Bug #13334
closeddelayed revoke warning in test_client_recovery test
0%
Description
http://pulpito.ceph.com/teuthology-2015-09-29_23:04:01-fs-infernalis---basic-multi/1077881/
2015-10-01T03:13:41.515 INFO:teuthology.run:Summary data: {description: 'fs/recovery/{clusters/2-remote-clients.yaml debug/mds_client.yaml dirfrag/frag_enable.yaml mounts/ceph-fuse.yaml tasks/client-recovery.yaml}', duration: 1106.058995962143, failure_reason: '"2015-10-01 03:06:53.013570 mds.0 10.214.134.104:6806/20139 5 : cluster [WRN] client.4537 isn''t responding to mclientcaps(revoke), ino 10000000000 pending pAsxLsXsxFcb issued pAsxLsXsxFsxcrwb, sent 60.308408 seconds ago" in cluster log', flavor: basic, owner: scheduled_teuthology@teuthology, success: false}
I think maybe we just need to whitelist this warning, since we do a lot of skewing around.

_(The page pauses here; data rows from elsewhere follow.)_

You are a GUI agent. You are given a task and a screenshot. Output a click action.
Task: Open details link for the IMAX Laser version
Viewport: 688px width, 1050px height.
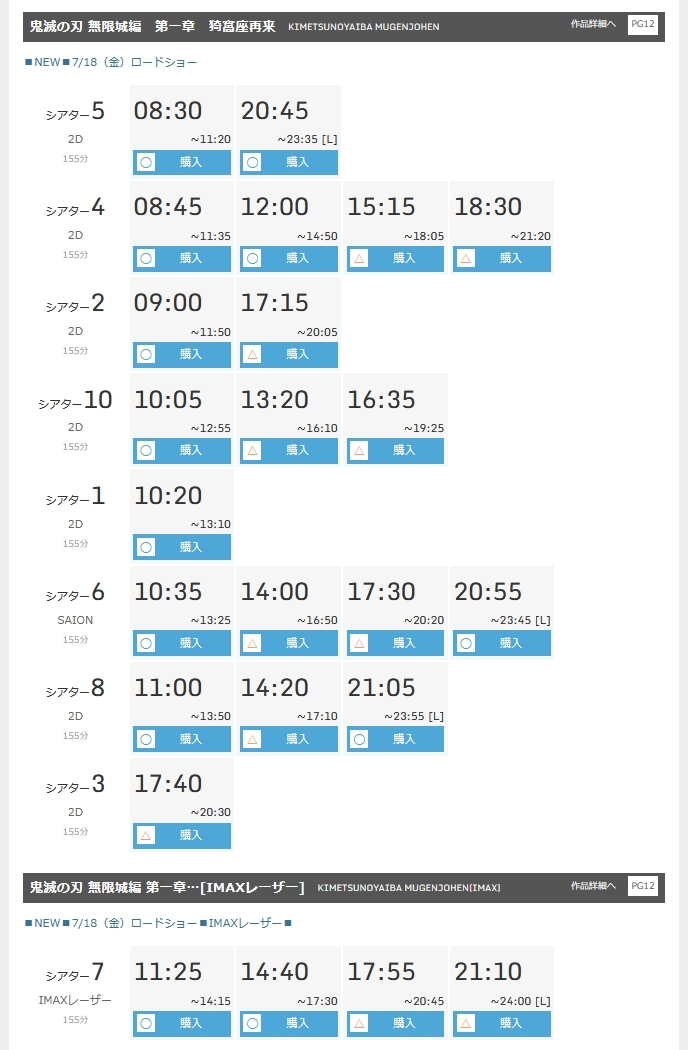pyautogui.click(x=593, y=886)
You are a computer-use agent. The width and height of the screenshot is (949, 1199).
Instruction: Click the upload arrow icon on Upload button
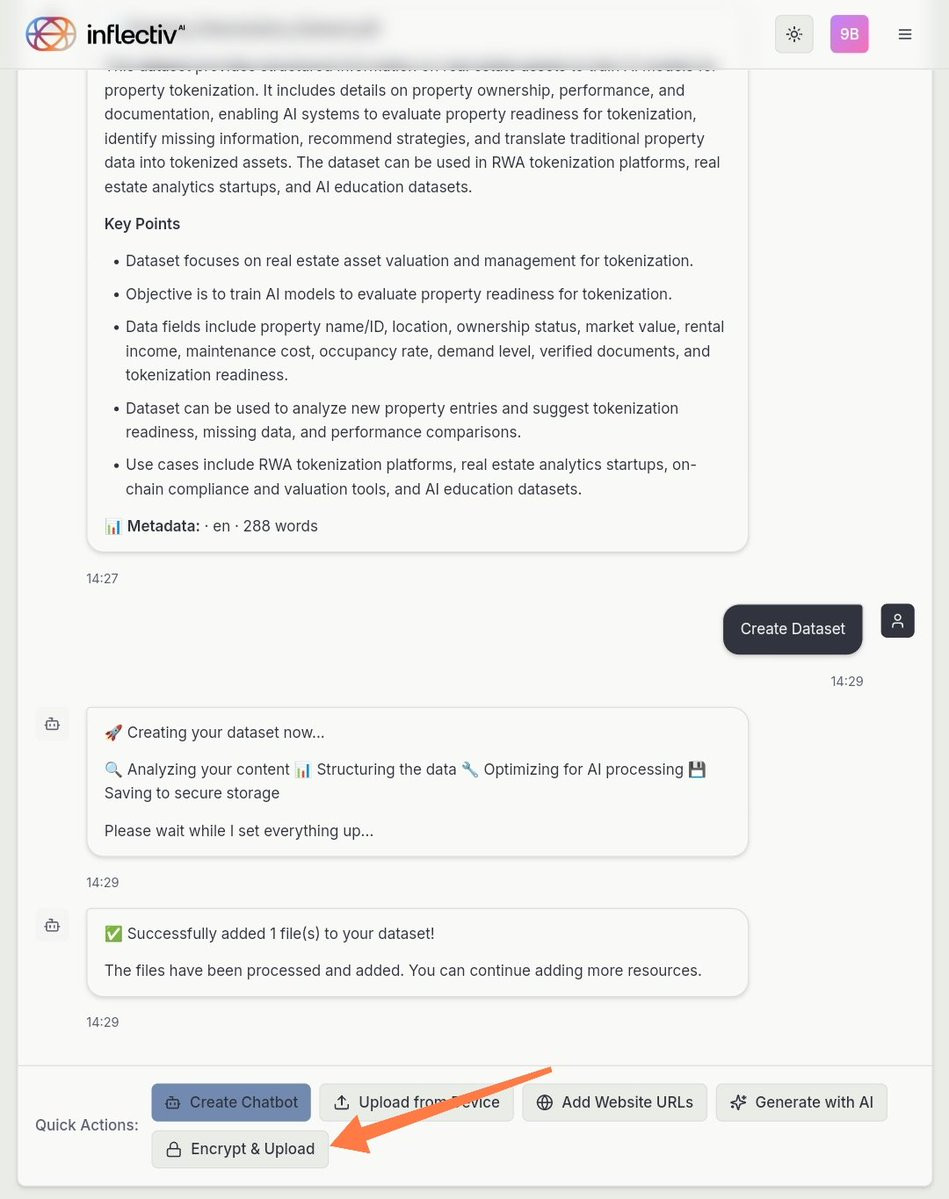342,1103
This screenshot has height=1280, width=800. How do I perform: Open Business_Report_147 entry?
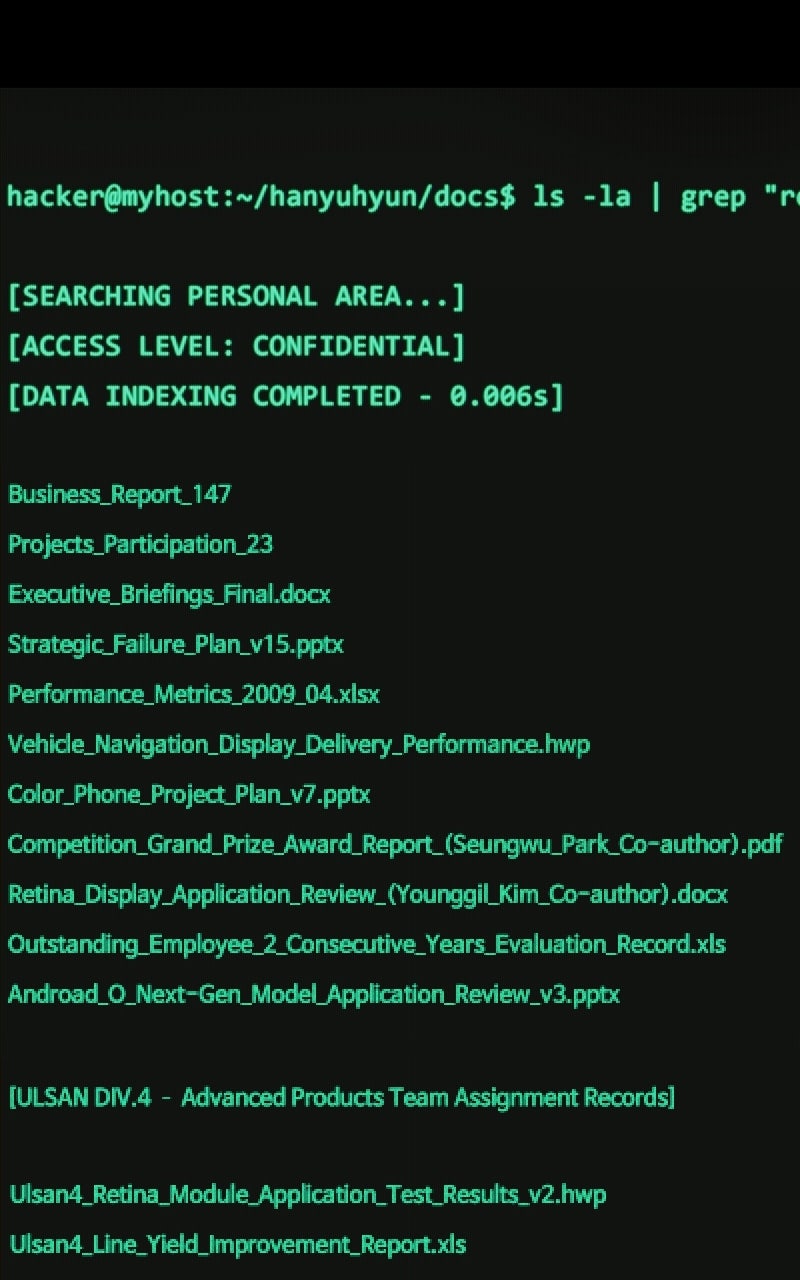[120, 494]
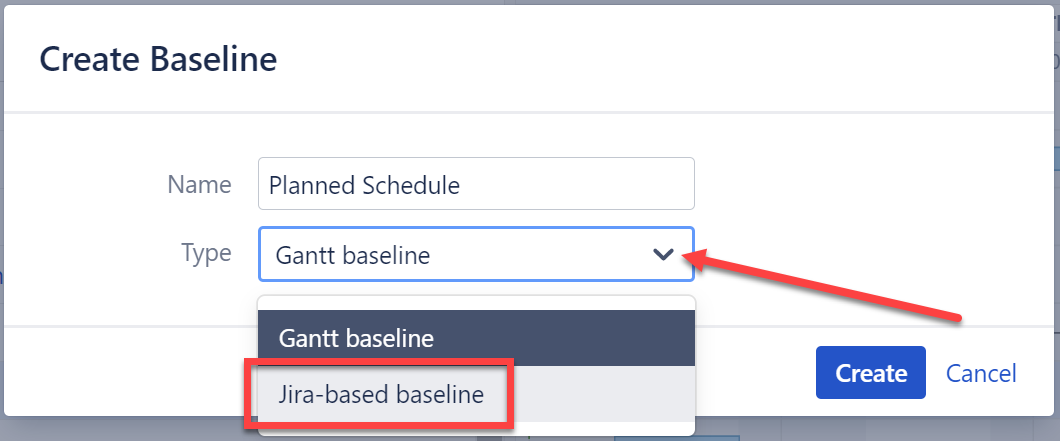Select the Jira-based baseline option
This screenshot has height=441, width=1060.
pos(380,394)
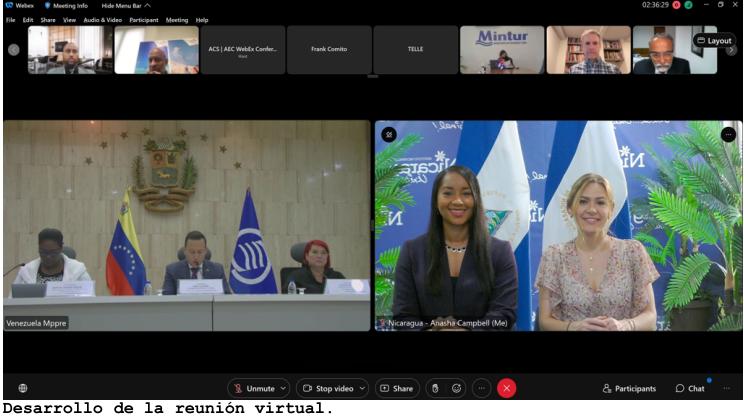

But perhaps something has gone horribly wrong.
Updated by John Spray over 8 years ago
Yeah, this is racy because mds_session_timeout is 60s, and so is the threshold for emitting that warning.
Actually, we should probably change the timeouts in ceph, because having those two close together means that in the case of dead client, followed by attempt by another client to access a file held by the dead client, users will also see this nondeterministic behaviour where sometimes they get the "isn't responding to" message before the client's evicted and sometimes they don't.
But yeah, the test should whitelist this message anyway.
Updated by John Spray over 8 years ago
Oh, it's even simpler. Can just switch the order of locker->tick and server->find_idle_sessions to get rid of this behaviour when the timeouts are the same.
Updated by Greg Farnum over 8 years ago
- Status changed from New to Resolved